The way I see it, it isn't true that "Select Count() is BAD!" I suspect this arose because people were using MySQL with a storage engine for which SELECT COUNT(*) queries for the entire table would retrieve a cached row count, then they switched to another storage engine and lo, it was slow because there was no such cached row count, so they jumped to this conclusion. Since the issue is with the full table scan, replacing that COUNT(*) with a query of the entire table that you then take the row count of the result set isn't necessarily going to be any faster, and it might even be slower. I think that the fast solutions tend to involve stuff like caching the row count yourself, and periodically synchronising it by doing an out-of-band full table scan with COUNT(*).
But, this is not what you're doing here. You're not doing a COUNT(*) to get the row count of the entire table; rather, you have a particular result set and want to count the number of rows.
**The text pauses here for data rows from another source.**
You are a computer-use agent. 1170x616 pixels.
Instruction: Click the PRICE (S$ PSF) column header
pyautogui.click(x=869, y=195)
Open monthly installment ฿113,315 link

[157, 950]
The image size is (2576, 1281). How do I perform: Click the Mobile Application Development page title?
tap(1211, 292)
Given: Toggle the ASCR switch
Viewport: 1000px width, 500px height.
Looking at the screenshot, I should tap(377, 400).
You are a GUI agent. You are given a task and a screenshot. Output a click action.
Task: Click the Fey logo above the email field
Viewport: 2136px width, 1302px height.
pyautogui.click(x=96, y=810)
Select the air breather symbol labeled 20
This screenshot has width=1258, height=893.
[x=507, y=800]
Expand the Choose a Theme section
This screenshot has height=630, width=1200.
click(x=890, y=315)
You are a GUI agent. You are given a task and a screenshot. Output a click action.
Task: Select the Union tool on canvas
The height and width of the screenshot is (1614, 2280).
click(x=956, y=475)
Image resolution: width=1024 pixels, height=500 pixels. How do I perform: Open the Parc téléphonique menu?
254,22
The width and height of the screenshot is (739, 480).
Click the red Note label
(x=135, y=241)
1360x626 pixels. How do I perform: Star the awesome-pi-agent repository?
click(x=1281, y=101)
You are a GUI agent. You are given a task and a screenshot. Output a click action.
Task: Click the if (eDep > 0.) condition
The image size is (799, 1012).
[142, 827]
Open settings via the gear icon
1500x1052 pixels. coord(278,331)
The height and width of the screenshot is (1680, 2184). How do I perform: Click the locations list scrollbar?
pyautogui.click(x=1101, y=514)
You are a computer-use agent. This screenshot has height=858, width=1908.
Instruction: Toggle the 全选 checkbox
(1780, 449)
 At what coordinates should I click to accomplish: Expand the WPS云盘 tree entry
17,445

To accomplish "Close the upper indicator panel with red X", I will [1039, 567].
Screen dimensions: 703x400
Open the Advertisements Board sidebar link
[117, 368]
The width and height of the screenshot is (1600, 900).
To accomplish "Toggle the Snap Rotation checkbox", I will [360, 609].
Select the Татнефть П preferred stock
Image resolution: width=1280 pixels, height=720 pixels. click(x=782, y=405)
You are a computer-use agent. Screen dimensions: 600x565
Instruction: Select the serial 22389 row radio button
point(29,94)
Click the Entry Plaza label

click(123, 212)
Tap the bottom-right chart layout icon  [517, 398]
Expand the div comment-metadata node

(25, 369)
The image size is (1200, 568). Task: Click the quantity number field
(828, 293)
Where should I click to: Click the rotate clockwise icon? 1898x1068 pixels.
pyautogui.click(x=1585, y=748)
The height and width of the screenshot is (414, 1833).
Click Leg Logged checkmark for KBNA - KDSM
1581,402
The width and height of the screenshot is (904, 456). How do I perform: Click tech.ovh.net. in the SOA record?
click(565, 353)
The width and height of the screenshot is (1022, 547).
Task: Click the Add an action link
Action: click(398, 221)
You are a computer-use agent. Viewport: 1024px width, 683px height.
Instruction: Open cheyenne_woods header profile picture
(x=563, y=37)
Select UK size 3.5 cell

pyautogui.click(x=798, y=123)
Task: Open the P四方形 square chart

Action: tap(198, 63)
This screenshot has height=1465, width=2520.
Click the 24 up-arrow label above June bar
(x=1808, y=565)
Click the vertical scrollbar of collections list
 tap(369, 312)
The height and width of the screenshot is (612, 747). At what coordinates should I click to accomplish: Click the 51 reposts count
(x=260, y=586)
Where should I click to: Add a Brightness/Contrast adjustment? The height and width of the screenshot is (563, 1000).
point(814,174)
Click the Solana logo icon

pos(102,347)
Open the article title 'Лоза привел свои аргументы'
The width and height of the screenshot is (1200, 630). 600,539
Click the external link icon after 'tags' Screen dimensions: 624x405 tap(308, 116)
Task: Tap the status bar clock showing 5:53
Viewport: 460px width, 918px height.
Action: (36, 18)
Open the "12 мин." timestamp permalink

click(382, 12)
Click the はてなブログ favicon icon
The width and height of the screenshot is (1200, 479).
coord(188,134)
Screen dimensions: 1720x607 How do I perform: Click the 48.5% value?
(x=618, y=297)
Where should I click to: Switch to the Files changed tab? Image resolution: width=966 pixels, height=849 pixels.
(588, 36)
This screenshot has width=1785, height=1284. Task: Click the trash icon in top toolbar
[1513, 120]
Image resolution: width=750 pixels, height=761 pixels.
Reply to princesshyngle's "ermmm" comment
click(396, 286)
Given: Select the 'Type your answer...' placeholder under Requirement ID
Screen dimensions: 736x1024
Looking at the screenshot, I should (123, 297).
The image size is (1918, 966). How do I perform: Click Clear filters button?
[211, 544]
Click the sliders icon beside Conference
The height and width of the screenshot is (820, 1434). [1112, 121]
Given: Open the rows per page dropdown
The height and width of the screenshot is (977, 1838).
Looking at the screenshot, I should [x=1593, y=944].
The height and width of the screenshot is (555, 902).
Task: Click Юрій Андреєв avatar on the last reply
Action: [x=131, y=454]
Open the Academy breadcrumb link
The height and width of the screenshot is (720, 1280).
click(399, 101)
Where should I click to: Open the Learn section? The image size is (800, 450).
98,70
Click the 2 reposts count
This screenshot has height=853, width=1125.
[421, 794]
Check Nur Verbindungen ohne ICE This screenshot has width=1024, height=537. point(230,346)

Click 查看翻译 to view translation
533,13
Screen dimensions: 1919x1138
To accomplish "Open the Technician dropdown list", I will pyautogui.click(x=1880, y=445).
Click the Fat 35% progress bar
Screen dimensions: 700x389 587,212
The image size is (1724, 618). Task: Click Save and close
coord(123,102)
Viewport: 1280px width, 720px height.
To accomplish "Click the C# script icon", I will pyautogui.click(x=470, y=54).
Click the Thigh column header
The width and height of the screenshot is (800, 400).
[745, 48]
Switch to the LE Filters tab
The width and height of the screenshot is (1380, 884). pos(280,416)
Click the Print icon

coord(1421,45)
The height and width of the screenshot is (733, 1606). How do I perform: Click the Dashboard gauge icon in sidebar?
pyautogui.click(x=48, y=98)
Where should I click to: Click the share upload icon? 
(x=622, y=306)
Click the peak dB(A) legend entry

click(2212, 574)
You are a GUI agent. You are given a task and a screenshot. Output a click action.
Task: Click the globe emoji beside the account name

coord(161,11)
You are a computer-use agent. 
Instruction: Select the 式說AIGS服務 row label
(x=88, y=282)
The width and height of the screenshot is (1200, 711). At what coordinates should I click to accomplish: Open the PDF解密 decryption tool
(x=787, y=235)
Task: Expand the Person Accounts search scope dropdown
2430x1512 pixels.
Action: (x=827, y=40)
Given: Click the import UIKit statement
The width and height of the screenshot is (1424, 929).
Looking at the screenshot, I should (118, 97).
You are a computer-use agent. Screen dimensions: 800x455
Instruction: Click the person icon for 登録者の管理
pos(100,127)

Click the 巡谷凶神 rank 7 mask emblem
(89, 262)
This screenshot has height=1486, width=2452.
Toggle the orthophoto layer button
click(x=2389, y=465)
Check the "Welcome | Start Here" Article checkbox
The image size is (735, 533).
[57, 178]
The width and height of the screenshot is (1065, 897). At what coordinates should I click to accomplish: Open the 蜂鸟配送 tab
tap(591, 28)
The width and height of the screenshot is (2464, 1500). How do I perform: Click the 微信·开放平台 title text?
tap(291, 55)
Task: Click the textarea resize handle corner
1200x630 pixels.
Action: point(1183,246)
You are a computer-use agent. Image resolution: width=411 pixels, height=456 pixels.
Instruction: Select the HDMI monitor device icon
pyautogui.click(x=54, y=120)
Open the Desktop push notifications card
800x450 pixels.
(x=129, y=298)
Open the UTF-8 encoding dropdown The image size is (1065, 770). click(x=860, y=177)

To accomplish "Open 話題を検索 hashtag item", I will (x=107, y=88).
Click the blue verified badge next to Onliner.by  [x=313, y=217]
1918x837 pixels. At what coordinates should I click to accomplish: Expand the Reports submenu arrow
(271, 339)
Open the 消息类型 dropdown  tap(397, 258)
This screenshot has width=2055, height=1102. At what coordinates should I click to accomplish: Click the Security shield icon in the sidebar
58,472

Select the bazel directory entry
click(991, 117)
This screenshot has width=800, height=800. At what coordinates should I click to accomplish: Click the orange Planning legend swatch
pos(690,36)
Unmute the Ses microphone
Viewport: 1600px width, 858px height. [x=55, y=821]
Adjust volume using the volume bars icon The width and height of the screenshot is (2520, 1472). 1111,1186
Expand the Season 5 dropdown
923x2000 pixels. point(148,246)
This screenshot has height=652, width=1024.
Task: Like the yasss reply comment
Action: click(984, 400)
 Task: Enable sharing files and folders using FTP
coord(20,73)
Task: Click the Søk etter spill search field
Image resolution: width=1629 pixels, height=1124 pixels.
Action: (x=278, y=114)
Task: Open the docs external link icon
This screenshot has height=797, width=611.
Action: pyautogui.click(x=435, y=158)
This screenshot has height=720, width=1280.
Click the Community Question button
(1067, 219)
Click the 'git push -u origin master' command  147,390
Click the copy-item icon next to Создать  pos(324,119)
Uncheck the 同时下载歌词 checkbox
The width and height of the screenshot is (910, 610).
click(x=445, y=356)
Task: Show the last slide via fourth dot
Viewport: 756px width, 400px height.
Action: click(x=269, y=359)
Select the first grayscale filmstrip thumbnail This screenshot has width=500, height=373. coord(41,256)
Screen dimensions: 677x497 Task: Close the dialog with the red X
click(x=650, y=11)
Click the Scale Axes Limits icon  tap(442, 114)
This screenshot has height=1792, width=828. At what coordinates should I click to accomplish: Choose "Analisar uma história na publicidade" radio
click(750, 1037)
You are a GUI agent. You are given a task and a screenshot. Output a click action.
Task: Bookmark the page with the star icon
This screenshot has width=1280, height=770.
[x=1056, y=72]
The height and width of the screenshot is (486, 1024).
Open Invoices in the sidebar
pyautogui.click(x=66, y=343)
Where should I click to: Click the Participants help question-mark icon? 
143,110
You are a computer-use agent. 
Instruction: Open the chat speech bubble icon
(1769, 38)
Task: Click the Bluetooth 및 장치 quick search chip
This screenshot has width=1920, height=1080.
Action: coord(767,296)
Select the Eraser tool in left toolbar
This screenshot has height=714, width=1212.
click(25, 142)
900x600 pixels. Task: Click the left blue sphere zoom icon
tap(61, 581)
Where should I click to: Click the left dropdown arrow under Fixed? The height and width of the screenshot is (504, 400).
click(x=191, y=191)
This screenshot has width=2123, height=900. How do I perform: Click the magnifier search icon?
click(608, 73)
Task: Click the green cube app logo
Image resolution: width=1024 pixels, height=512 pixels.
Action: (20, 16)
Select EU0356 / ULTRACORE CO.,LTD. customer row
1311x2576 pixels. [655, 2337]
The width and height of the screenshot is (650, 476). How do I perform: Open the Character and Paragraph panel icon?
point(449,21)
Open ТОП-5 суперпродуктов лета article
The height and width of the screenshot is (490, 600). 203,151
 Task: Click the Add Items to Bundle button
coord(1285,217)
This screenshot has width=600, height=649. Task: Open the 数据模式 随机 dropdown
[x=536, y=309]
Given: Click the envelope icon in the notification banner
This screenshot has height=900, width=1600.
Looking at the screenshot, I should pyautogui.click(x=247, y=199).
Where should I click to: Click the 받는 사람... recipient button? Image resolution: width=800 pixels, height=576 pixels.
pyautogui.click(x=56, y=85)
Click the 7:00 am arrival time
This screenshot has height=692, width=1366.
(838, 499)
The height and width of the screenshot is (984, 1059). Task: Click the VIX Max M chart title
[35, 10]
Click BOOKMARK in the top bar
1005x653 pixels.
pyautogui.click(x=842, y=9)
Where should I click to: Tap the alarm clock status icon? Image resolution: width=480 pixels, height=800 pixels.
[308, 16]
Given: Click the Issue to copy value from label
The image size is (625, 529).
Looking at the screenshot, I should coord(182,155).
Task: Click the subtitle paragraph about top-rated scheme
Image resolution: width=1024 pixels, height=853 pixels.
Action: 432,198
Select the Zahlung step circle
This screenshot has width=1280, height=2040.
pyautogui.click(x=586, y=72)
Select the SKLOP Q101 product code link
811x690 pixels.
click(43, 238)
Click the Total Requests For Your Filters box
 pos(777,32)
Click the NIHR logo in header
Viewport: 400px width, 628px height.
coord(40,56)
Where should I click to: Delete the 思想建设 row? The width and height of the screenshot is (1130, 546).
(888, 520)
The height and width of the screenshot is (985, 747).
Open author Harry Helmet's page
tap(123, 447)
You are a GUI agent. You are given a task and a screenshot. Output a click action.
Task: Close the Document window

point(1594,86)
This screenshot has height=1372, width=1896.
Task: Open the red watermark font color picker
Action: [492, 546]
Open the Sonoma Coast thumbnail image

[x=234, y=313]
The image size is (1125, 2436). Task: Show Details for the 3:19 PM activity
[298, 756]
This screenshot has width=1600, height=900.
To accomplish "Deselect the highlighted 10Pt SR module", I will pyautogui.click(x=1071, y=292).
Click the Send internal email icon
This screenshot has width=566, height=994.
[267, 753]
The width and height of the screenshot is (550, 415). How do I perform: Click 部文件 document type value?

I'm inclined to say that COUNT(*) would be the right solution here as it expresses that you wish to count the number of rows of the result set; COUNT(id) for id being a non-NULL primary key should work too and corresponds to more closely to the current query, but it also introduces the requirement of id being not null and indexed, otherwise you might not be counting the rows you want to count, or the lack of an index could introduce a time penalty.
Speaking of index though, my feeling is that that could ultimately be why the query is slow: it looks like listing is a foreign key, so presumably it is already indexed, but if time isn't indexed, perhaps a full table scan needs to be done to determine the rows to select that meet your time constraints, and this could be slow for a sufficiently large table.